A aposentada Gregorina Victorica, 86, de Buenos Aires, comemorou a vitória da Argentina na Copa do Mundo de futebol, que elevou o ânimo do país e trouxe alegria para a população duramente atingida pelo aumento dos preços e as dificuldades econômicas.

Apesar do brilho da vitória em uma final dramática contra a França, porém, a realidade é preocupante, com a inflação chegando a 100%, rígidos controles de capital, quase 40% de pobreza e temores de mais inadimplências no horizonte.

"A Copa do Mundo é uma alegria imensa que nos reanima, depois de tanto tempo sofrendo com a crise econômica", disse Victorica. "Mas logo teremos que cair na realidade e enfrentar as situações que nos sobrecarregam todos os dias."

Desfile da vitória da seleção da Argentina após a vitória na Copa, em Buenos Aires - Martin Villar - 20.dez.2022/Reuters

A vitória emocionante da Argentina, a primeira desde que Diego Maradona ergueu o troféu em 1986, levou milhões às ruas na terça-feira (20) para aplaudir o time comandado pelo astro Lionel Messi. Foi uma válvula de escape para as frustrações com os líderes que há anos não conseguem aprumar a economia.
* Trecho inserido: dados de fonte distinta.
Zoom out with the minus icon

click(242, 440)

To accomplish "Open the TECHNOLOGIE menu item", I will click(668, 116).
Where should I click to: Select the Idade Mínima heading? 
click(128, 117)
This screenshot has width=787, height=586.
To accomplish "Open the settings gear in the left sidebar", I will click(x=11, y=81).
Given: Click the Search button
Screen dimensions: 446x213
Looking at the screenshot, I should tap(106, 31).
A multidão nas ruas era tão grande e delirante –com algumas estimativas de quatro a cinco milhões de pessoas– que o desfile do ônibus aberto teve que ser interrompido, e os jogadores foram transferidos para helicópteros para sobrevoar a cidade.

Mas na nebulosa ressaca da festa da vitória os argentinos estão voltando à terra. O país, que é um grande produtor de grãos e já foi um dos mais ricos do mundo, registrou inflação anual de 92,4% em novembro. A taxa básica de juros é de 75%.
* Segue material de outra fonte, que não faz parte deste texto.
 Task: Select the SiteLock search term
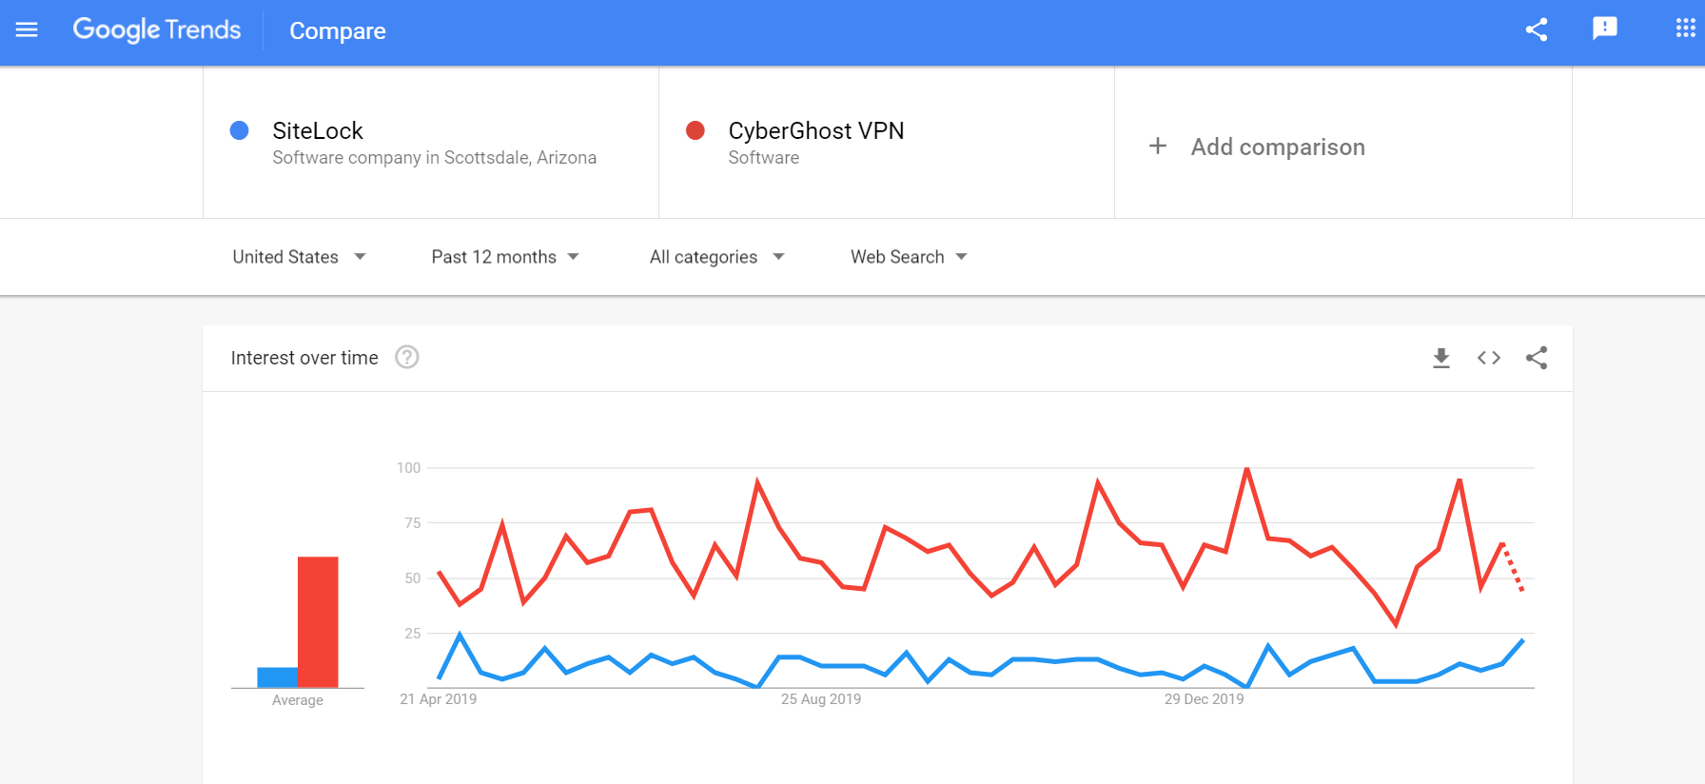tap(318, 130)
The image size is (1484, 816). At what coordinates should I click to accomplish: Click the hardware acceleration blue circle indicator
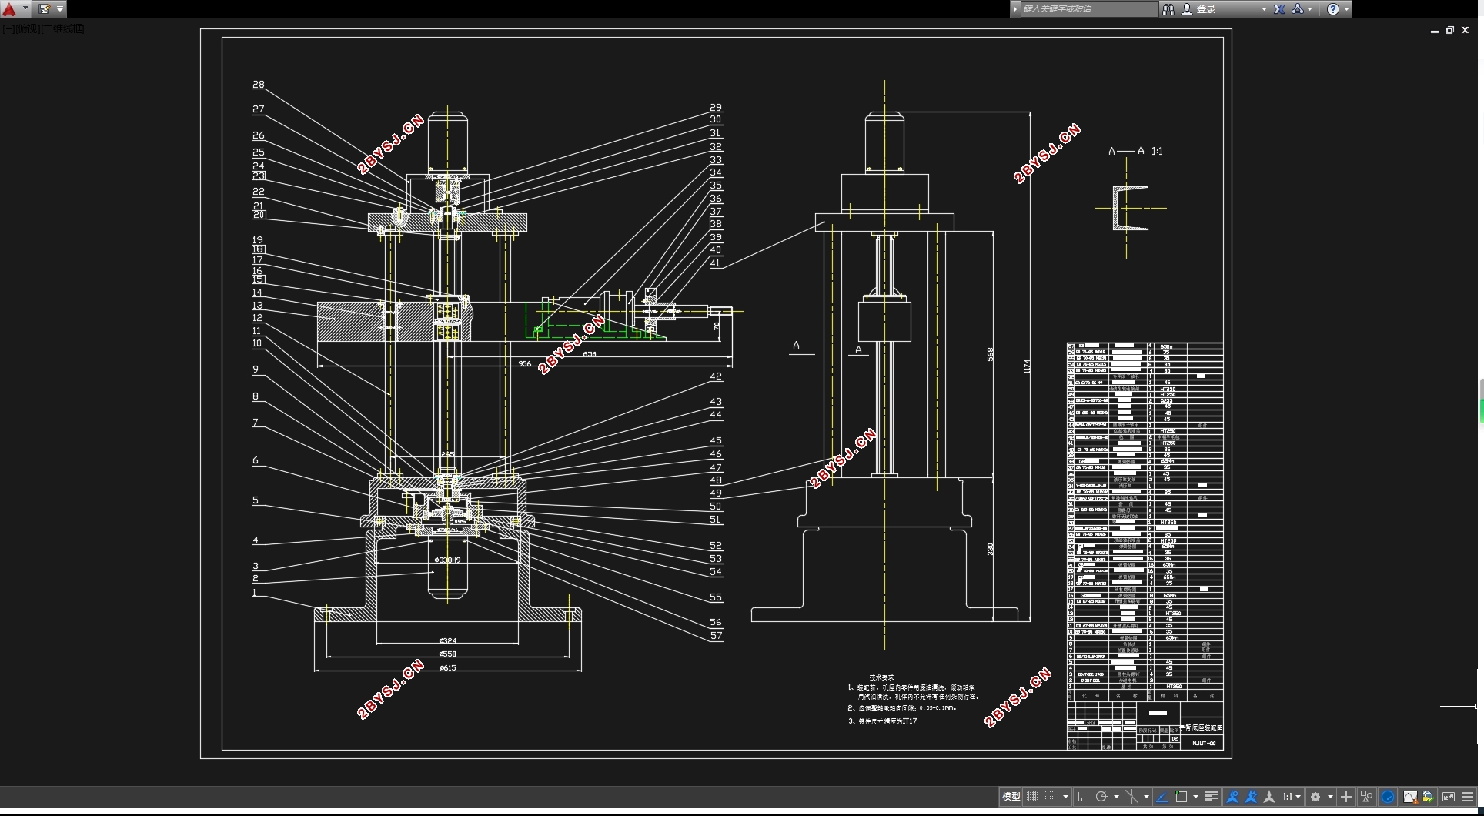tap(1389, 797)
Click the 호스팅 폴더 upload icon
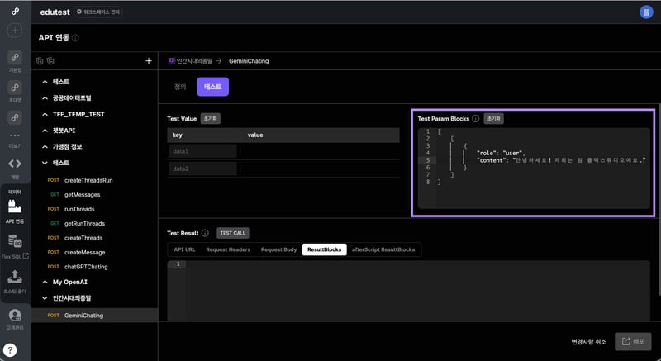661x361 pixels. [15, 278]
Questões de impressão de dinheiro, o peso artificialmente supervalorizado e baixas reservas estrangeiras estão se agravando. Os investidores temem que o ministro da Economia, Sergio Massa, nomeado para consertar as coisas em agosto, não esteja fazendo reformas políticas suficientes, de olho nas eleições gerais no final do próximo ano, que o governo teme perder.

"Massa está apenas tentando jogar fácil, está desesperado para não fazer nenhum ajuste significativo antes das eleições de 2023", disse Ted Mann, analista sênior de ações de mercados emergentes na AllianceBernstein.

"Com Massa, os argentinos são extraordinários postergadores. São melhores nisso do que Messi chutando bolas."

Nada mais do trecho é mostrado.